We have written extensively about the benefits of hiring a private investigator, but there are some inherent risks you may have never thought about.
If you are trying to conduct a discreet investigation, such as doing surveillance, there is always a chance that the investigator will get caught red-handed. Similarly, if you are making discreet inquiries, word can always get back to the person you are investigating. Even with the most diligent of planning, it can happen to the best of investigators.
When you hire an accountant to do your taxes, you expect your taxes to be completed once he is done. But you may spend hundreds or even thousands on a private investigator and you will still be in the same place as you started—with a lack of clarity.
You don’t give a bartender $7 and hope she brings you a drink back. But you may have to pay a $1,000 retainer to an investigator and get nothing of value in return.
There are dozens of examples out there of investigators providing illegal information to their clients, which ultimately got them burned. A few years back, a Massachusetts woman who hired a Virginia private investigator to find hidden assets had her case thrown out because the “evidence” that the private investigator provided on some offshore bank accounts “did not exist and was ‘created’ to turn a profit.”
Lots of investigators like to be all things to all people, touting their expertise in everything from executive protection to bomb-sniffing dogs to cyber investigations and computer forensics to lie detection and interviewing skills. It’s impossible to be great at everything.
You may need evidence that your ex is hiding money or that your legal opponent was conspiring with your competition or that certain testimony was false. But sometimes, you have to deal with bad facts, like your ex isn’t hiding money, the competition was conspiring against you, and the testimony was truthful. Unlike the movies, these things don’t always have a happy ending.
Investigators are not known as the most reliable group. I know because I have worked with lots of them who aren’t.

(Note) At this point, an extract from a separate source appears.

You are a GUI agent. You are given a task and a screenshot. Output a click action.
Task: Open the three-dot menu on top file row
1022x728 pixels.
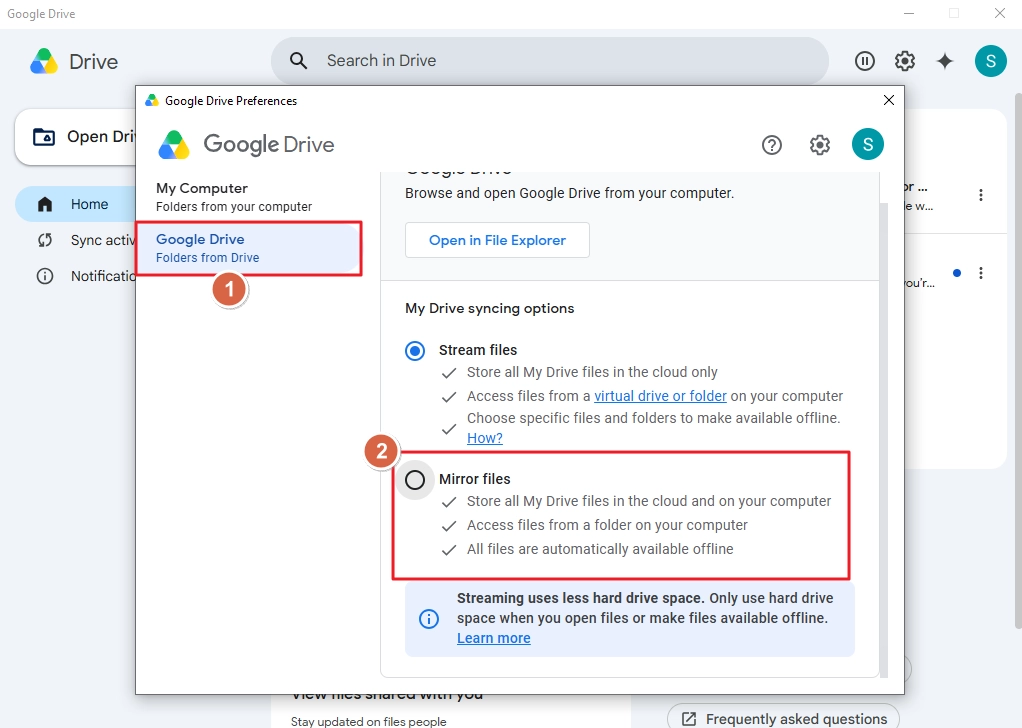[x=980, y=195]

There is an inherent trust that you put in an investigator about their methods of conducting an investigation. After all, you can’t be breathing down their neck.
Secret sources sound intriguing, but they introduce reliability problems into an investigation. If the secret source can’t be independently vetted or verified, it’s impossible to determine if the information was obtained illegally, through shady methods, or if it’s just a figment of someone’s imagination.
Part of hiring a good private investigator is coming up with a strategy that aligns with your goals. Having a faulty strategy can doom the case from the start.
If a person is hiring a private investigator directly (not through an attorney), your emails, text messages, reports, surveillance tapes, and memos are not privileged. Hiring a private investigator through an attorney establishes protections via attorney–client privilege and attorney work product.
I’ve seen some clients over the years take matters into their own hands and hire a private investigator without support from an attorney. If your attorney is not on board, it’s very likely that you are wasting your time.
Having the right tool is imperative to successful completion of the task at hand. Too many problem-solving efforts go awry because you are using the wrong tool for the job. Don’t use the wrong tool.
Like most professional services, you pay for what you get. So if you are looking for the low-cost option, you are probably going to get a low-cost result.
When I ask clients who are considering doing a background investigation, “What are you looking to find?” and they answer, “Everything!” I know we may have a problem on our hands, in part because finding out “everything” may cost about $150,000. Having a defined scope of work at the outset of an investigation is key to keeping things on track and avoiding surprises down the road.
Are you hiring an investigator who is licensed in your state? Or someone just advertising that they are an investigator? (Check your local states.) Why should you care? Well, you may end up hiring this guy, who was not only running an unlicensed private investigation service but also operating a prostitution ring on the side.
When you hire a contractor to fix your roof, you expect it to not leak anymore. But if you hire an investigator, the end result is not guaranteed and you may be back in the same place you were when you started.
Every investigator has a bias to recommend work that they are good at. So a private investigator who specializes in surveillance may naturally be biased to recommending surveillance, while the task may be best suited for a forensic accountant or an open-source intelligence specialist.
I’ve spoken to dozens of potential clients over the years whom I have literally talked out of hiring a private investigator because whatever they were asking us to do was a waste of time and resources. Not every private investigator you talk to is going to talk themselves out of work, though; just be cautious before proceeding. Some will feed you what you want to hear, knowing full well that it’s not going to have a happy ending.
Uber hired private investigators a few years back as part of a “dirt-digging investigation.” Frankly, many big firms do the same every day. The investigation firm Uber hired ended up using some pretty shady tactics. It’s not clear if Uber actually knew what the firm was doing, but nevertheless, the damage had already been done. Hewlett-Packard never recovered from the fallout after they famously hired an investigator who used questionable methods (obtaining telephone records) to spy on its own directors.